Remember that you should look for dental implant failure symptoms when your mouth has fully healed. A few of these may also be regular post-operative symptoms which occur often during the implant recovery period.
Failed dental implant options
A failed implant is one that has to be removed. When bone loss around the area is large, it may not have to be done with extensive surgery. Removing such an implant is similar to a tooth extraction. One way or another, the patient has to consider what to do next.
Often, a new implant can be placed. You may need 6-8 months of healing before this can be done. What’s more, if implant loss was caused, even just in part, due to bone resorption, you will need bone grafting or sinus lifting. These procedures also come with their periods of healing.
Re-implanted implants have a much better chance at survival as long as the cause for the initial failure is known. Adjustment to error can be applied, thus making the second rod more optimal.
If, for some reason, you are not a good candidate for dental implant failure treatment, you can consider a bridge or denture. That might still take some time, as gums may have to heal before a cast is taken and before you can start wearing the new restoration.
What is the failure rate of dental implants?
The dental implant failure rate is about 5%.
While looking at failed dental implant pictures may discourage you from the procedure, keep in mind these are only 5 out of 100 cases. Moreover, failures are usually caused by patient-oriented factors. Following aftercare instructions significantly lowers the risk.
Can a failed dental implant be replaced immediately?
It depends on how much bone is left in the jaw and how much was removed. Usually, early failures can simply be unscrewed without any damage. In these cases, implants can often be replaced immediately.
If there was bone loss while the implant was still in place or if much was removed, you might require grafting. That includes several months of healing before a new rod can be inserted.
Can the same tooth implant fail several times?
Whether an implant can be replaced at all depends on the reason it failed in the first place. In cases such as allergic reactions, implants made of different materials can usually be installed. If there was severe infection due to patient-oriented risk factors such as smoking or a history of periodontitis, it might not be possible.
It is up to the dentist to decide whether the patient is a good candidate for replacement.
Is a dental implant failure refund possible?
You may be entitled to a refund only if the cause of failure had something to do with malpractice or a mistake on the part of the implantologist. Most often, though, the reason is patients smoking or not conducting proper oral hygiene.
How to prevent failure of dental implants?

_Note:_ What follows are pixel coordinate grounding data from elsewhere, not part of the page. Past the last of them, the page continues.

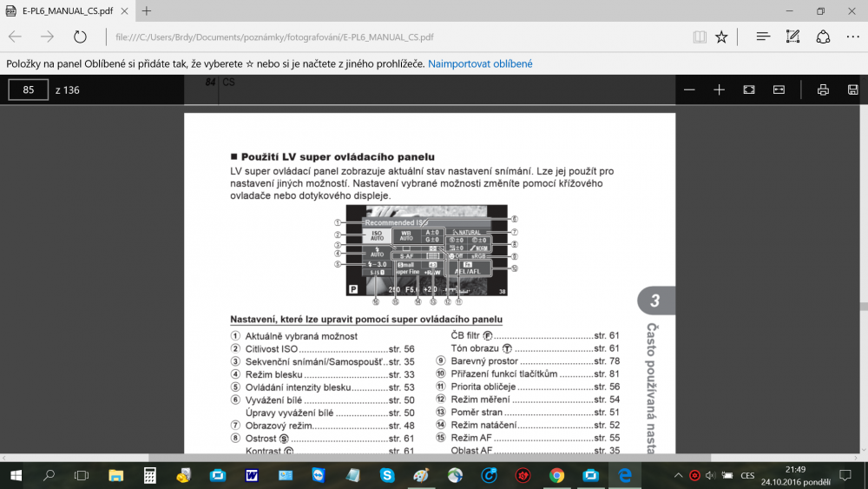The height and width of the screenshot is (489, 868).
Task: Make a Web Note with pen icon
Action: [792, 36]
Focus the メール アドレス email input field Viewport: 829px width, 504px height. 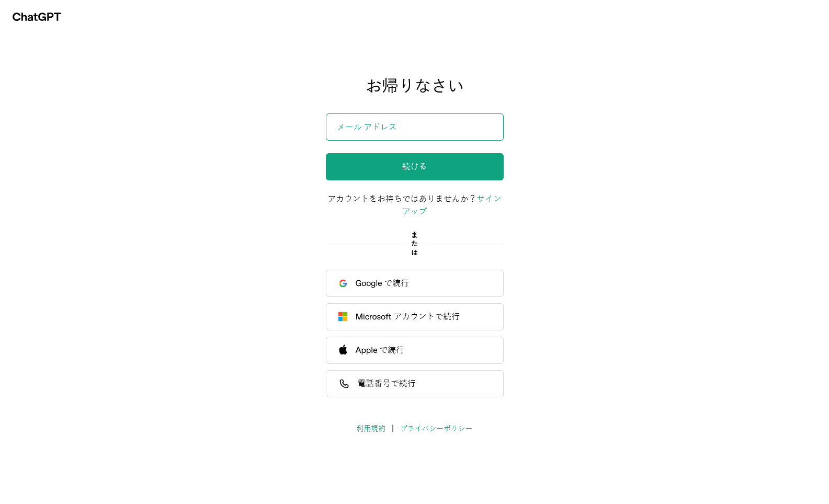pos(415,127)
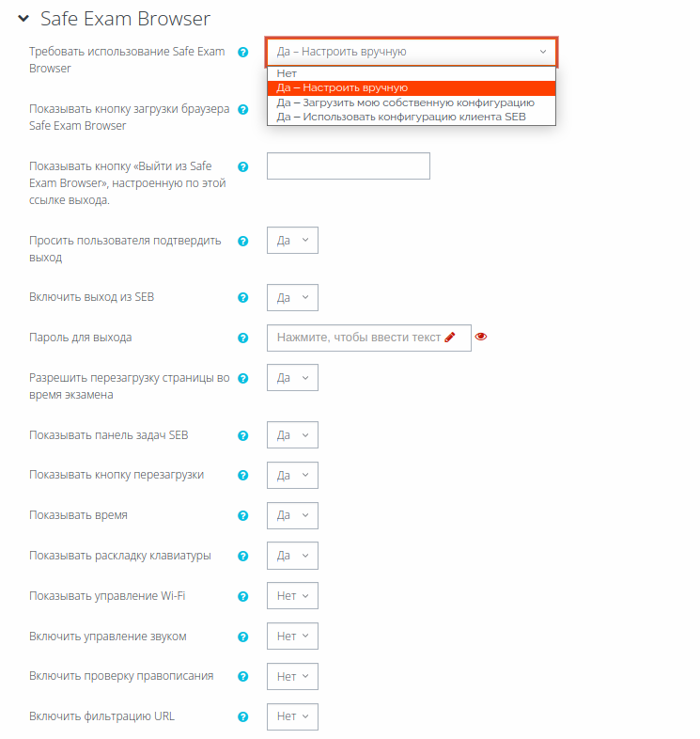Show help for Включить фильтрацию URL

pyautogui.click(x=242, y=716)
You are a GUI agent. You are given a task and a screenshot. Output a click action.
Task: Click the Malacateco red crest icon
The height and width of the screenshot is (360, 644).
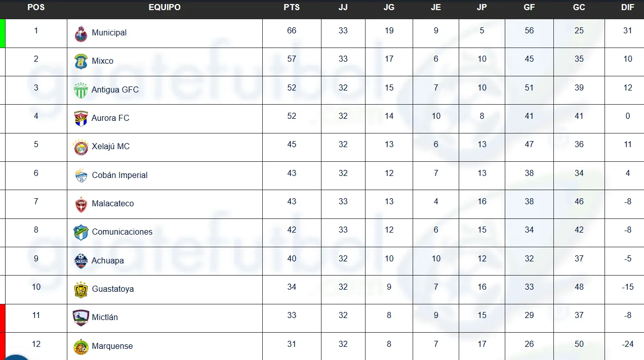[81, 204]
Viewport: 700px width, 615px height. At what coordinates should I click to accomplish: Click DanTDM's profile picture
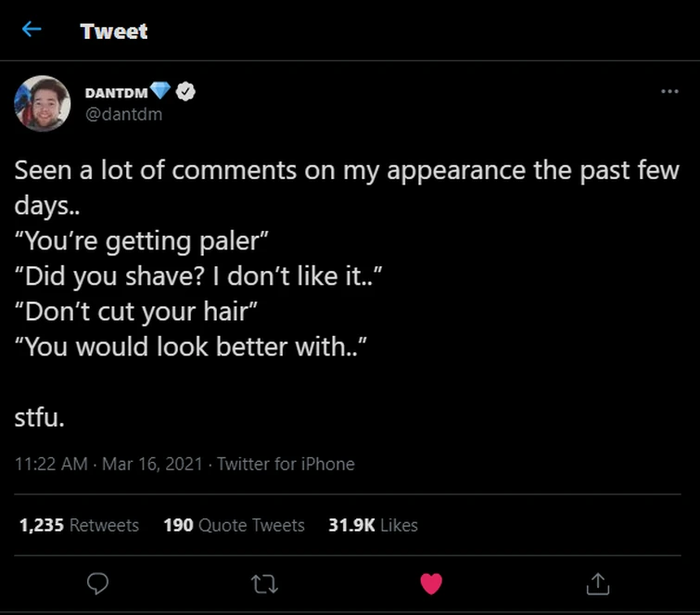pyautogui.click(x=43, y=103)
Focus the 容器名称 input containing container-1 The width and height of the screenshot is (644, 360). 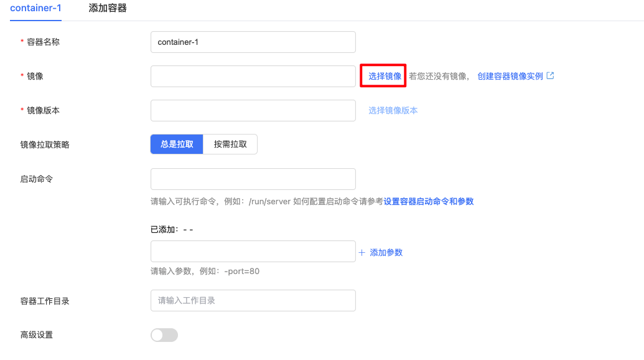pos(253,42)
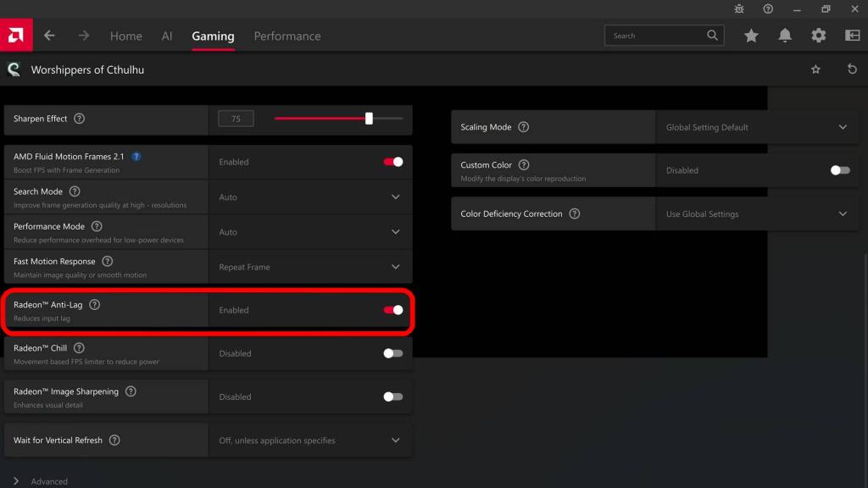This screenshot has height=488, width=868.
Task: Open favorites using the star icon
Action: click(x=751, y=35)
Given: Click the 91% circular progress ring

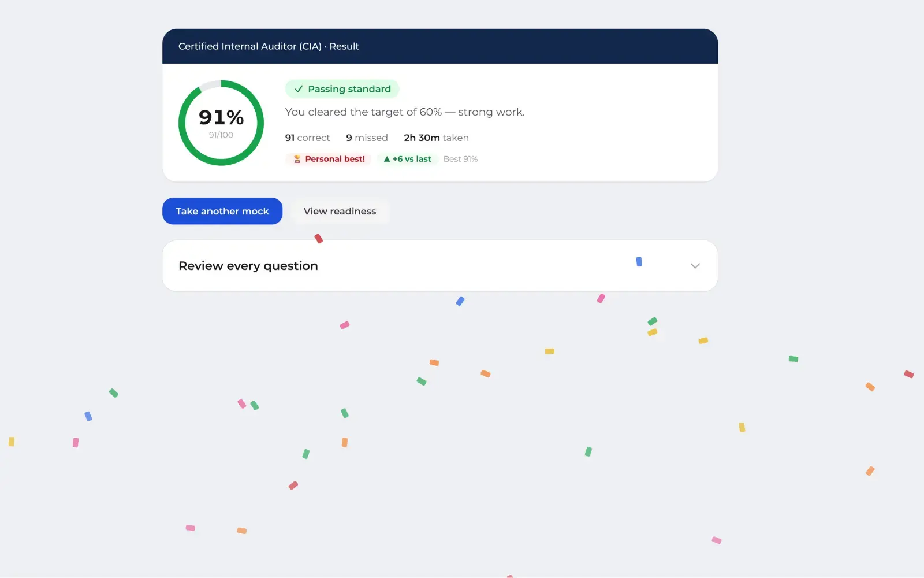Looking at the screenshot, I should tap(221, 123).
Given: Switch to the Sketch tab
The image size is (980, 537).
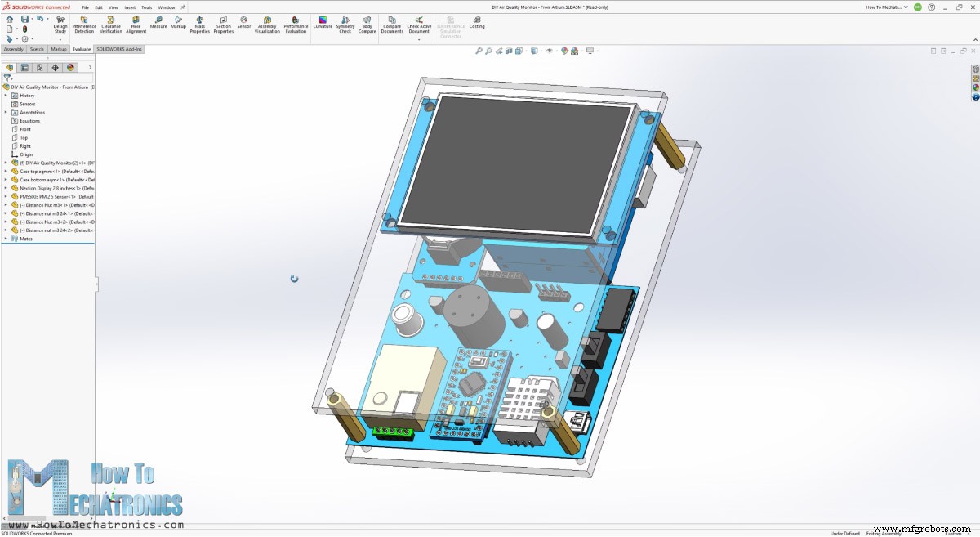Looking at the screenshot, I should coord(36,49).
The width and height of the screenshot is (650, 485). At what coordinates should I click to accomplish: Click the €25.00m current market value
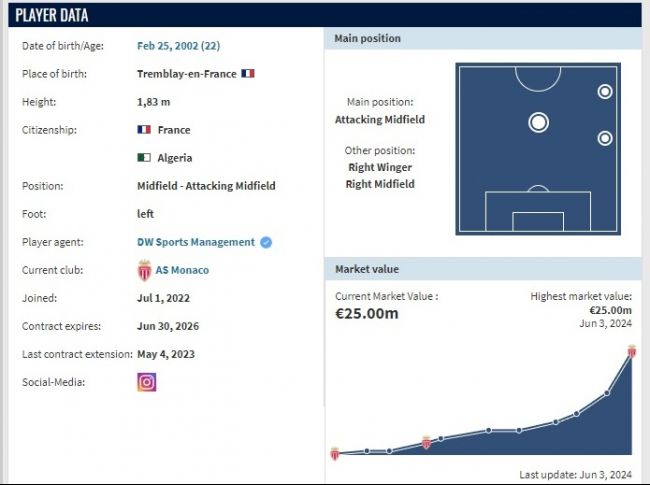coord(367,313)

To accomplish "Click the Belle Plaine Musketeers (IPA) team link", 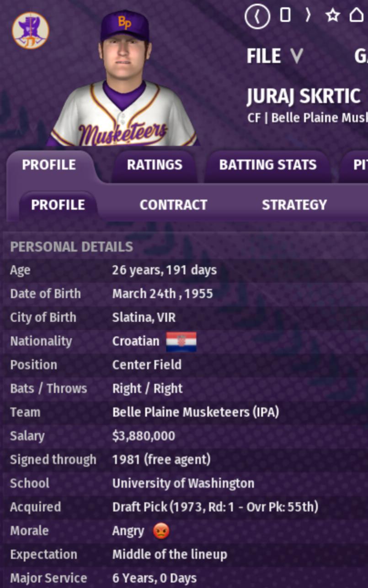I will click(x=195, y=412).
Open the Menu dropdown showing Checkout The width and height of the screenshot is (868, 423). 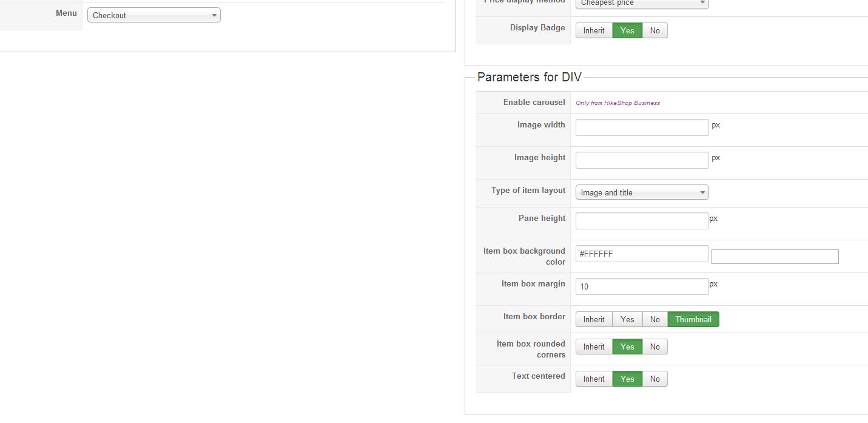(x=153, y=15)
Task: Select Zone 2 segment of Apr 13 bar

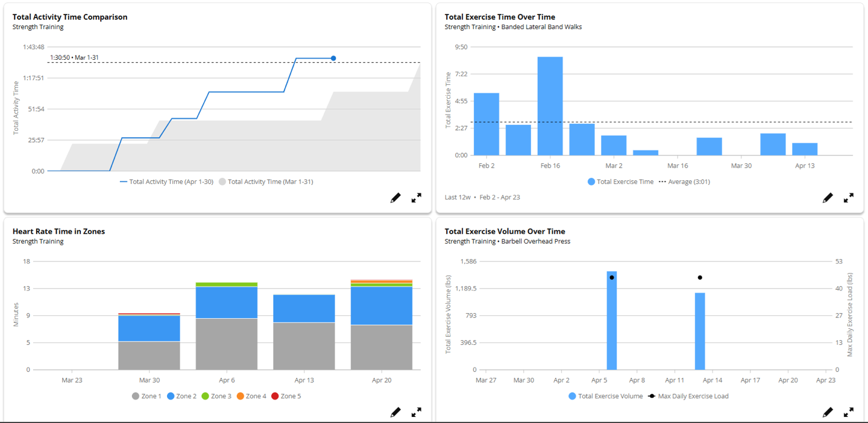Action: pos(304,308)
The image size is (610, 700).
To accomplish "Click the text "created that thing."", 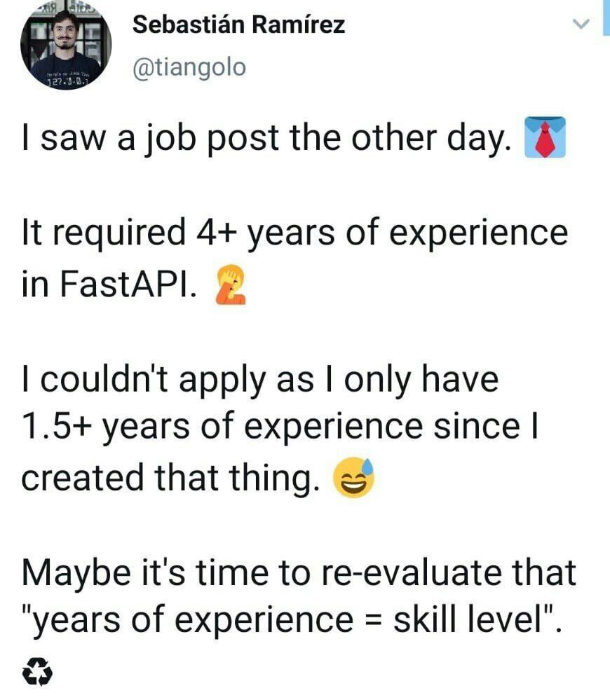I will pyautogui.click(x=170, y=477).
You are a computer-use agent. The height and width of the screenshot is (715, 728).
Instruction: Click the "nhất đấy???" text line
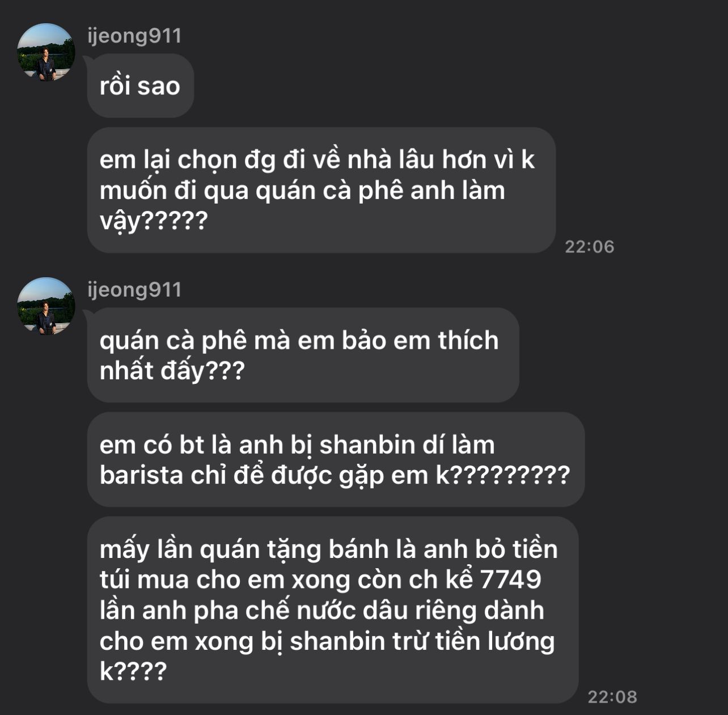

The best way to prevent failure of a dental implant is to plan the treatment out properly. In order for your dentist to be able to do that, you must be completely honest about your condition. Let him or her know about your full medical history, habits, and any medication you are taking.
Stick to proper aftercare after your initial surgery. When your implant is in place, practice excellent oral hygiene. Brush and floss your teeth, ideally after every meal. Use mouthwash to rinse out any food debris and keep your breath fresh. See your dentist for routine exams.